La mort de Bernard Rappaz paraît programmée, face aux refus de toutes parts de débloquer la situation. A commencer par le refus des autorités valaisannes d’accorder une remise de peine au chanvrier. Le refus, ensuite, des médecins des Hôpitaux universitaires de Genève (HUG) de nourrir le détenu de force – et ce malgré l’injonction envoyée vendredi par le juge cantonal valaisan Jean-Bernard Fournier. Le refus, enfin, de Bernard Rappaz d’interrompre sa grève de la faim de «prisonnier politique», s’estimant injustement condamné à plus de six ans de réclusion, principalement pour trafic de chanvre.
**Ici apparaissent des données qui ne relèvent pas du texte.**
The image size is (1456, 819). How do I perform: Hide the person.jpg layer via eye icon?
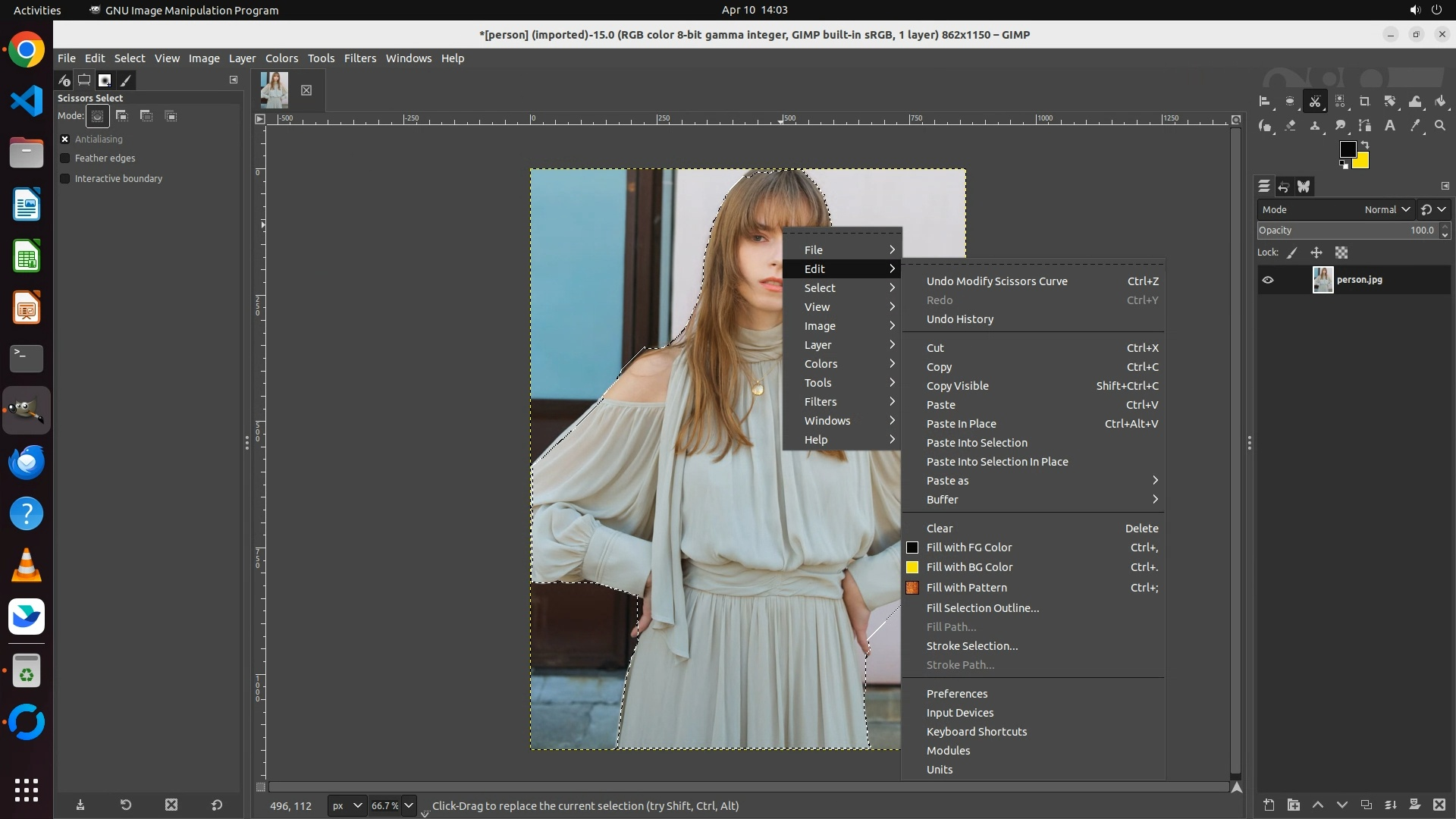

Son état de santé est jugé «alarmant», au 76e jour de sa grève de la faim.

«Dépasser l’irritation»
Faut-il laisser mourir Rappaz? «C’est impensable! lance le médecin genevois et conseiller national Jean-Charles Rielle. Nous devons dépasser l’irritation et la pensée basique. En 2010, notre société ne devrait pas laisser quelqu’un crever en prison!» Le socialiste jure qu’il n’en fait ni un combat politique ni un appel pour la dépénalisation des drogues: son souci est humanitaire. «Un homme est en train de mourir parce qu’il est désespéré. Il a une petite fille de 12 ans. Or, des gens qui ont commis des crimes graves écopent de peines de prison bien moins lourdes que Bernard Rappaz. On pourrait par exemple imaginer qu’il purge sa peine avec un bracelet.» Laisser mourir le chanvrier serait «une catastrophe pour tout le monde», plaide de son côté Anne-Catherine Menétrey (Verts/VD).
Dimanche à la RSR, le sociologue Bernard Crettaz y est aussi allé de son appel: «Il faut lancer un cri à tout le monde pour sauver Rappaz, il faut éviter une sorte de Ponce-Pilatisme généralisé. On serait dans un cas terrible d’hypocrisie sociale.»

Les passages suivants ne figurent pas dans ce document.